Identity-based Authentication for a Developer Platform

Author: Tomasz Bartosiewicz | Posted on: April 19, 2024



As well as the increase of developer productivity (which equals more frequent releases) and enhanced developer experience, one of the key goals of the platform team is to provide architectural solutions and tools to very often complex but common problems encountered by application developers. One of the common challenges is an authentication and authorisation layer not only required for the team’s developed services but also for the platform’s internal applications.

For internal services, traditionally, such services would only be exposed on an internal network. While this was regarded as the most secure way of exposing internal services, it increases the networking complexity, creates a single point of failure and might pose unwanted consequences such as preventing users from accessing the applications from some particular device or geographical location.

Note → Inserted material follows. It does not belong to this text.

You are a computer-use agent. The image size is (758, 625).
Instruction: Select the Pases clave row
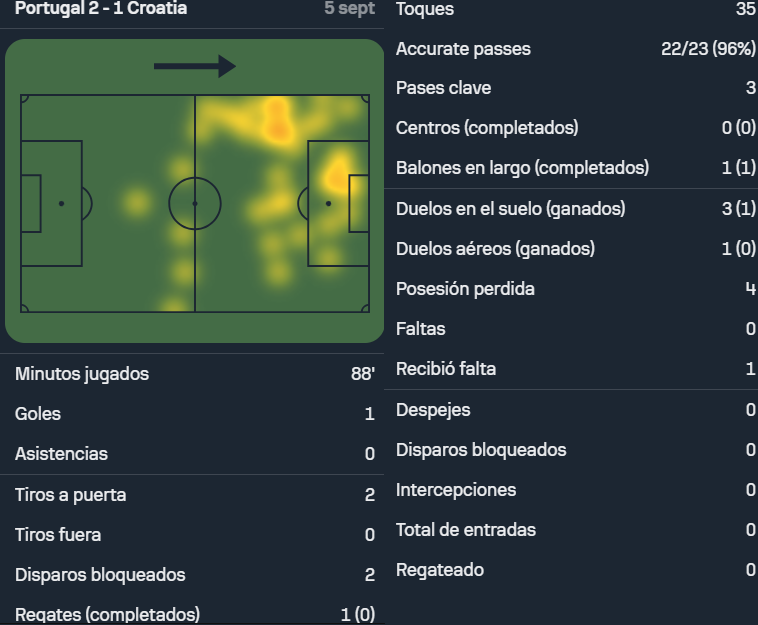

For public-facing services, a common approach is for teams to develop their own authentication layer. This very often results in replicated and outdated authentication mechanisms that are scattered across the organisation, pose high security risks and as a result, are hard to mandate by security team policies.

It makes sense for the platform engineering team to encapsulate this critical functionality which not only ensures the organisation’s services security compliance but also reduces the tenant team’s delivery time when exposing publicly facing and internal services (sometimes even by months!).

This blog demonstrates our technical approach to providing such a feature that allows us and our tenants to expose internal services by utilising Google Identity-Aware Proxy (IAP) provided by our cloud provider in one of our in-house developed platforms running on Google Kubernetes Engine (GKE).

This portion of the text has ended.